Top Story of the Week: The End of Shade Ransomware
In a GitHub post, the authors of Shade ransomware announced the publication of 750,000 decryption keys along with their own custom decryption software. The malicious actors noted that some victims might have trouble using these resources to recover their files for free. In response, those nefarious individuals vocalized their hope that security firms would use the published keys and software to create commercial decryption tools that would be easier to use.
This announcement marked the last stage of Shade ransomware’s retirement. After ceasing all distribution of their creation in late 2019, those responsible for the ransomware said that they had deleted all data and source codes relating to their activity.
Also in Security News
- Return of Black Rose Lucy Marked by Addition of Ransomware Features: Check Point Research discovered that the Black Rose Lucy botnet had returned from a two-year hiatus by masquerading as a video player application. The digital threat leveraged this disguise to use its new ransomware features and encrypt all files identified in the device’s directories.
- BEC Scam Launched by Florentine Banker Steals £600K: Also from Check Point Research, a threat group known as the Florentine Banker attracted security professionals’ attention by targeting at least three large financial organizations with sophisticated business email compromise (BEC) scams. In one of these attacks, the group successfully stole £600,000.

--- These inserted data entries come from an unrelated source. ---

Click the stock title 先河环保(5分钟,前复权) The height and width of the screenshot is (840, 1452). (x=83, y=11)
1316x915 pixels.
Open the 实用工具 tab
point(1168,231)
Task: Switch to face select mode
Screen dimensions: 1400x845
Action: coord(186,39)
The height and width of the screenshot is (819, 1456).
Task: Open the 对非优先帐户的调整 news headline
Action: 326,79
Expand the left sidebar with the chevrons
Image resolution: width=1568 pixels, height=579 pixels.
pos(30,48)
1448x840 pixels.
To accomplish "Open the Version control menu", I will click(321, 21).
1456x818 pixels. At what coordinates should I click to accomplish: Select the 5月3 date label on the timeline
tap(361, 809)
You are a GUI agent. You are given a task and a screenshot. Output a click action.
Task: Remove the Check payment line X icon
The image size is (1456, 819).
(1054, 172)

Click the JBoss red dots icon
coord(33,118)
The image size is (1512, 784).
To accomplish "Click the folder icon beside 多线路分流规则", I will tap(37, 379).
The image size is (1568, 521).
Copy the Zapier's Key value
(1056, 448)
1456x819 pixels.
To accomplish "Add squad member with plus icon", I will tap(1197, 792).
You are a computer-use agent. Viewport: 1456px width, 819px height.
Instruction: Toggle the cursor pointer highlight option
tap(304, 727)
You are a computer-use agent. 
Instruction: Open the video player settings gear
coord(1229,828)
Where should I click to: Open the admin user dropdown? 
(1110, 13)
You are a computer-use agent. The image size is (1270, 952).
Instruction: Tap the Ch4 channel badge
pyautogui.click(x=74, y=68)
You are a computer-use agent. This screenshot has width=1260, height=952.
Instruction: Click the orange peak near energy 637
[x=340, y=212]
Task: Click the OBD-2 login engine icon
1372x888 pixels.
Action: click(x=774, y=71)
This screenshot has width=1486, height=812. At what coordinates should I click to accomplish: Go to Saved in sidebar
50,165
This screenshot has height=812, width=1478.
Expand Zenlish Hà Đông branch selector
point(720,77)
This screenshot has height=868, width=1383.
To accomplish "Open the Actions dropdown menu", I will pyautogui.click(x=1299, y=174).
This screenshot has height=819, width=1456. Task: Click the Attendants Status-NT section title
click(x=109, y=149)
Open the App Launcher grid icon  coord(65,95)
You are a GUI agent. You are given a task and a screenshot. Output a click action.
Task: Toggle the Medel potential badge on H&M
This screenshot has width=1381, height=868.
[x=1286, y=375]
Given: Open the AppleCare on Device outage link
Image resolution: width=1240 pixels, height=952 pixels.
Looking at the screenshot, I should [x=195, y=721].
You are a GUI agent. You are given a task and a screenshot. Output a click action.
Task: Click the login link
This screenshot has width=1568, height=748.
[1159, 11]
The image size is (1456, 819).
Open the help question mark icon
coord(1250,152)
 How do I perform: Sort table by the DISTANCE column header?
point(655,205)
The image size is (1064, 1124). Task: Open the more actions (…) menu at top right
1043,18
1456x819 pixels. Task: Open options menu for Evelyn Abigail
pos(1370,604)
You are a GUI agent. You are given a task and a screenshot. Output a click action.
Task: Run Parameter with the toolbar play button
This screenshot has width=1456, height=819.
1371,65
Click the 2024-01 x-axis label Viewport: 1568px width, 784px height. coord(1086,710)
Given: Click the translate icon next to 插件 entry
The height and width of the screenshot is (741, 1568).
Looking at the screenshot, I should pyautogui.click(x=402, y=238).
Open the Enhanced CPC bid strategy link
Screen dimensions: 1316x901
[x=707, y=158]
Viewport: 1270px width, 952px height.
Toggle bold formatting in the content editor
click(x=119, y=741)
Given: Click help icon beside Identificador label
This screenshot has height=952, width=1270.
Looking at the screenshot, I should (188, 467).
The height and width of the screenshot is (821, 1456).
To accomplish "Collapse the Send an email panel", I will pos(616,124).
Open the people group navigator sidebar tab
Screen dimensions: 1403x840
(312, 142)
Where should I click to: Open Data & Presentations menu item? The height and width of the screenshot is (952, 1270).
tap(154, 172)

- New Shellbot Linux Malware Launched by Outlaw Hacking Group: Yoroi Security came across a new Linux malware called Shellbot that originated from the Outlaw hacking group. Early versions of this threat arrived with a module for conducting distributed denial-of-service (DDoS) attacks, but later versions used a Monero miner and Perl backdoor as its main elements.
- LeetHozer Botnet Samples Share Attack Resources With Moobot: The Network Research Lab at 360 observed that the new LeetHozer botnet used the same downloader and the same unique string in its vulnerability exploitation routine as Moobot. Acknowledging those similarities, the research team posited that Moobot and LeetHozer originated from the same group of attackers.
- Inquiry Discovered Multi-Year PhantomLance Campaign: Kaspersky launched an inquiry into a backdoor Trojan identified by another security firm back in July 2019. This effort revealed that the campaign, dubbed PhantomLance, had been active since at least 2016 and had infiltrated several app marketplaces including the Google Play store.
- Zero-Day Flaw in Sophos Firewalls Exploited by Information Stealer: Researchers at Sophos revealed that malicious actors had exploited a zero-day flaw to achieve remote code execution on some of the security firm’s firewall products. That malicious activity enabled those actors to install the Asnarök Trojan for the purpose of stealing data from their victims.
- Department of Labor’s FMLA Used as Lure to Target Users: IBM X-Force detected a phishing campaign in which digital attackers used the U.S. Department of Labor’s Family and Medical Leave Act (FMLA) to convince recipients to open an email attachment. Once opened, that file infected recipients with Trickbot.
Security Tip of the Week: Review Your Organization’s Ransomware Defenses
Security professionals can strengthen defenses against ransomware threats such as Shade by using an ongoing security awareness training program to build up a positive security culture in the workplace. This effort will cultivate employees’ familiarity with phishing campaigns and other social engineering attacks, thereby reducing the number of available distribution channels for attackers. In addition, infosec personnel should leverage the latest threat intelligence to stay on top of evolving ransomware campaigns.